▶ About this task: When the word "Haricots" shows up in a line of the records below, copy that line.

▶ Data for the task:
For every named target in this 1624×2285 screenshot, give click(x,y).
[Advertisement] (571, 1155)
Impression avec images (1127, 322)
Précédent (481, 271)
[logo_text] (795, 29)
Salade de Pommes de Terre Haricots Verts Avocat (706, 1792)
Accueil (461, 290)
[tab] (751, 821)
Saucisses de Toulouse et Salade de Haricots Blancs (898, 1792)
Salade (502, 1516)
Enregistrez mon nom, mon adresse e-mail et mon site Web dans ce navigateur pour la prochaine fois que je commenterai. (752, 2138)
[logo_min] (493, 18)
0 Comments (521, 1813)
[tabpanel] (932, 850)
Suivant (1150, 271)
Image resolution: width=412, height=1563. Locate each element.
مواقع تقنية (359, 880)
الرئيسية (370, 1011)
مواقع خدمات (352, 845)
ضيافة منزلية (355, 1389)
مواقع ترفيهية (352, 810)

▶ Result of the task:
Salade de Pommes de Terre Haricots Verts Avocat (706, 1792)
Saucisses de Toulouse et Salade de Haricots Blancs (898, 1792)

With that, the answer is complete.